Select files depending on their versions
Hi everyone,
I will try to explain my problem as best as possible.
Imagine I have a general folder called General. In this folder I have a subfolder by year 2021, 2020, 2019 .. and in each of these subfolders I still have subfolders for each of the months, 01,02,03 etc ...
If I only have one file for each of the month subfolders, I just have to choose to import "General" so that DSS automatically stack all the files to form one in my flow.
Now imagine that in each of the month files I can have several file versions, for example AA202001_v1, AA202001_v2, AA202001_v3, and that in this case I only have to choose the latest file version, namely here AA202001_V3 (which will then be in General> 2020> 01).
What do you think is the most suitable solution?
I was thinking of going through a python script which creates a list of all filenames with their latest version and ask it to stack them. However, your opinions are of great interest to me.
thanks
Ineedi2
Best Answer
-
I have made good progress, but I am encountering a difficulty for which I have no solution.
I have created a managed folder where my files are in HDFS. This allows me to manipulate them via the API. Then for each of the subfolders (these are YYYY-MM partitions), I run the following query to create a copy of my latest version of the file (here by sorting down the file name) whose name ends with "_latest":
import dataiku
import ntpathdossier = dataiku.Folder("zzZZzzZ")
for partitionn in dossier.list_partitions():
list_files_in_partitions = dossier.list_paths_in_partition(partition=partitionn)
list_files_in_partitions.sort(reverse=True)
with dossier.get_download_stream(list_files_in_partitions[0]) as f:
dossier.upload_stream(ntpath.split(list_files_in_partitions[0])[0]+"/"+"Chiffres"+str(partitionn)+"_latest.txt", f)On the Notebook, the code works very well. Then I use "Files from folder" with the following regex: ^.*?latest.txt$ to filter only the _latest created in each subfolder.
Then to launch the code each time a new file arrives in General, I create a trigger "Trigger on dataset change" and select the managed folder.
Everything works fine.The problem is when I put my python code in the step of my scenario and it runs, I get the following message:
java.io.EOFException
EOFExceptionI am aware that this does not give much information but do you have any idea anyway?
Thanks
Ineedi2
Answers
-
Alexandru Dataiker, Dataiku DSS Core Designer, Dataiku DSS ML Practitioner, Dataiku DSS Adv Designer, Registered Posts: 1,211 Dataiker
Hi @Ineedi2
,Indeed using python to read and filter for the files you need is probably the most flexible solution.

TASK TO COMPLETE. Extend the forum thread about picking the latest file version in each monthly folder, starting after its last sentence. This data comes from a separate source, unrelated to the forum thread.

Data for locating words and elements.
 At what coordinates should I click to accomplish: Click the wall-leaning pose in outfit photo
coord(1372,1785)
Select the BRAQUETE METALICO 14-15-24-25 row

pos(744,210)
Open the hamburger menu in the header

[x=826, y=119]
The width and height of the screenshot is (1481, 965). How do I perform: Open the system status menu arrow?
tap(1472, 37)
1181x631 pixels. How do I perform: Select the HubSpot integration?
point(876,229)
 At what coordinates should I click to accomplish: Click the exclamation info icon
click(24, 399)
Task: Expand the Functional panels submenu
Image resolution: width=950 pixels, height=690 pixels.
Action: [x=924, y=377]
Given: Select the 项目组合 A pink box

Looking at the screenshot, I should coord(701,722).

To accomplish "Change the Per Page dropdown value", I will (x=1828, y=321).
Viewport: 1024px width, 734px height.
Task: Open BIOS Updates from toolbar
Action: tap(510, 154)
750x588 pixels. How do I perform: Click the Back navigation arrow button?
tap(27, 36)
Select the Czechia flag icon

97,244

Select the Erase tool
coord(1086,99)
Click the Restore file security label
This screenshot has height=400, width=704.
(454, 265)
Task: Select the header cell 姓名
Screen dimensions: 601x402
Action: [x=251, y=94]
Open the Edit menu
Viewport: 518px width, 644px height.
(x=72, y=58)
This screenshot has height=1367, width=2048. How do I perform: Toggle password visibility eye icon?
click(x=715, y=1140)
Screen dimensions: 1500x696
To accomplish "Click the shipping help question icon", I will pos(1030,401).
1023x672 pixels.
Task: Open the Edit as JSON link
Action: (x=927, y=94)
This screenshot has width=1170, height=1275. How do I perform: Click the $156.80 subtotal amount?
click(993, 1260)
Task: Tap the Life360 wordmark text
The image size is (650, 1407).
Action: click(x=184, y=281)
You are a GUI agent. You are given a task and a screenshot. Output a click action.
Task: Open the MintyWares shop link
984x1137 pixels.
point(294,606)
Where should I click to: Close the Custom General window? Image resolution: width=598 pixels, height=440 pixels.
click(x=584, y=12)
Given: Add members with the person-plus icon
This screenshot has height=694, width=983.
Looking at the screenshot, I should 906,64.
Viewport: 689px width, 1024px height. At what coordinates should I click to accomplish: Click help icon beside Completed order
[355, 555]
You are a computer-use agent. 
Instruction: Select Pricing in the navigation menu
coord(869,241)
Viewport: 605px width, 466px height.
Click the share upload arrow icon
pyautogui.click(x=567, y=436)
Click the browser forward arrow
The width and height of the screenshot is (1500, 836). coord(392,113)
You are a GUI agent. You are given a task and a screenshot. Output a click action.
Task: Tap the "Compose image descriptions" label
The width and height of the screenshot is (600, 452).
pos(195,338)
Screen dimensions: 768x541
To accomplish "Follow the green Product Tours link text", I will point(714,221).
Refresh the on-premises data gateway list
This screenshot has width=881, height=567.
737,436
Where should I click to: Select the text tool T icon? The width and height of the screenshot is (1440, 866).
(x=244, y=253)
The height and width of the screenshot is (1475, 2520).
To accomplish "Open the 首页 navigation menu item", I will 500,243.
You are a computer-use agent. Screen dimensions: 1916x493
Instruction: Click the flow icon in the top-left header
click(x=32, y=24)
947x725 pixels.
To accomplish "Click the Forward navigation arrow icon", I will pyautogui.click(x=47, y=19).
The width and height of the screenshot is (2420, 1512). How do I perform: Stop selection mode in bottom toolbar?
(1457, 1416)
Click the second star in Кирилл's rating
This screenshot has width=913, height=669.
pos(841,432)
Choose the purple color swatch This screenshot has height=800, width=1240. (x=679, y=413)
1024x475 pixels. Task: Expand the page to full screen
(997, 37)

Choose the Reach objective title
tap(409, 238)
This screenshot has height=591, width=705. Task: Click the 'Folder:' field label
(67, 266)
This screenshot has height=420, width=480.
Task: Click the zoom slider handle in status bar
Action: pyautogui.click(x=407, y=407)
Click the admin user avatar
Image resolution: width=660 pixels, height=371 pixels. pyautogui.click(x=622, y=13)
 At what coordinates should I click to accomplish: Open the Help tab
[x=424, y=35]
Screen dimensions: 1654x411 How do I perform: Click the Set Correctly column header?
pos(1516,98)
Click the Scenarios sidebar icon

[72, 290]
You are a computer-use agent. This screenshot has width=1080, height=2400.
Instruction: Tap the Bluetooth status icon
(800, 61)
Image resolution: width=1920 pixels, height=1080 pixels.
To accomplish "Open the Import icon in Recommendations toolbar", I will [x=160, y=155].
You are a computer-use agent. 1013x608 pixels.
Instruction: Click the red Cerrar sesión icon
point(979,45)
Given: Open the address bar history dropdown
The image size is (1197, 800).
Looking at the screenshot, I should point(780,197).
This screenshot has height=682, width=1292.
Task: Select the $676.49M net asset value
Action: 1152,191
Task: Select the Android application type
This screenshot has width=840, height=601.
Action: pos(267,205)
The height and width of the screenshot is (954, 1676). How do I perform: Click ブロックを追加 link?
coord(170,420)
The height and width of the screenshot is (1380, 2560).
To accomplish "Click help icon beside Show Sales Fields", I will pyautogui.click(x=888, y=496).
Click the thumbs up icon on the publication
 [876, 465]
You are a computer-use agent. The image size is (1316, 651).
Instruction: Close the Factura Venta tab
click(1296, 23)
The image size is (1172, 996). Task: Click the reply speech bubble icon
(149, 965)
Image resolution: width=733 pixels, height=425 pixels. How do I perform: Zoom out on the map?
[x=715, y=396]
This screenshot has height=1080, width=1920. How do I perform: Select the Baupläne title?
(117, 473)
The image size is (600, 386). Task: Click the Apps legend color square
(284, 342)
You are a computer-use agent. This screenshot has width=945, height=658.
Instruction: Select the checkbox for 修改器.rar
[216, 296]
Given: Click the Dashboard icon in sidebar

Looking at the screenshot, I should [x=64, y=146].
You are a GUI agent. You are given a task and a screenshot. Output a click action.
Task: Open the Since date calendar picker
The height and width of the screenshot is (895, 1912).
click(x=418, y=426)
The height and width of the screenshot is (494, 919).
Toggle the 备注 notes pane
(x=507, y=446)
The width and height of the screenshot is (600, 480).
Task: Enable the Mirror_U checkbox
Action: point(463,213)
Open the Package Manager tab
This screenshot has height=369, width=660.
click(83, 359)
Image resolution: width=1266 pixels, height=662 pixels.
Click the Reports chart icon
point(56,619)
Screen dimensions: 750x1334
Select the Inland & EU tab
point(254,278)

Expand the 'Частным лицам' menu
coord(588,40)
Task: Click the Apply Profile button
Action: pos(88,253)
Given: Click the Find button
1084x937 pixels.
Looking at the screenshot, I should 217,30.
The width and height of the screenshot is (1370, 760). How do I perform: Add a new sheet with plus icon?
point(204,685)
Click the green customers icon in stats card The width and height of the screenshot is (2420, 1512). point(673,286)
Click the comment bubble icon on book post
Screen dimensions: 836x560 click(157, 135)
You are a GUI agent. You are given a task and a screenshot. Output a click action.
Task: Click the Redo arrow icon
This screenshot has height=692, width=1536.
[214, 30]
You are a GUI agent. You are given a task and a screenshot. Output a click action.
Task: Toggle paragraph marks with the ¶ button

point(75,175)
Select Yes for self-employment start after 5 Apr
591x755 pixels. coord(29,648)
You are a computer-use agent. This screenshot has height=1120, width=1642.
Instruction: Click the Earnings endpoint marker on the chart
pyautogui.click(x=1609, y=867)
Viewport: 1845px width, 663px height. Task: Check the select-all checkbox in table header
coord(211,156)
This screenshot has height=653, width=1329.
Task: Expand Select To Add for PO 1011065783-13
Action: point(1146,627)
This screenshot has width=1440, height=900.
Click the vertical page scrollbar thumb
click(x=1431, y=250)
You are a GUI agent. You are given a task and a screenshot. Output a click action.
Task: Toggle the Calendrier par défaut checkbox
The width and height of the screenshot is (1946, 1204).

TASK OUTPUT.
There is an example you could build on here: https://community.dataiku.com/t5/Using-Dataiku/Listing-and-Reading-all-the-files-in-a-Managed-Folder/m-p/8140
The other option would be to use the "Files in Folder" and filter by blob or regex. This would only work if you want to retrieve v3 for all subfolders that have v2 as the others v3 then this approach would not work. Unless you can rename the files to make sure the latest version has a specific identifier e.g "_latest" for example and filter for that.
-
Thank you for your answer.
I think i'm going to copy the last version file for each subfolder with "_latest" at the end.
My files are stored HDFS. Can I handle a file directly on HDFS without going through a DSS dataset?
-
However I just noticed that I can have access to an HDFS directory directly with a managed folder.
Logic would want me to place my managed folder at General level and then query with a Python recipe to build the latest ones, and then filter and stack them? -
Alexandru Dataiker, Dataiku DSS Core Designer, Dataiku DSS ML Practitioner, Dataiku DSS Adv Designer, Registered Posts: 1,211 Dataiker
Yes, the approach sounds reasonable Let us know if you have any issues or further.
-
Alexandru Dataiker, Dataiku DSS Core Designer, Dataiku DSS ML Practitioner, Dataiku DSS Adv Designer, Registered Posts: 1,211 Dataiker
Hi @Ineedi2
,Indeed strange, I tested your code snippet and it worked fine for me within a scenario.
The error EOFException itself is not very revealing without more context and full stack trace.
It may be work checking
1) Who the scenario is running as and make sure the user has permissions on the managed folder.
Try adding a line :
filesystem_path = folder.get_path()
After :
dossier = dataiku.Folder("zzZZzzZ")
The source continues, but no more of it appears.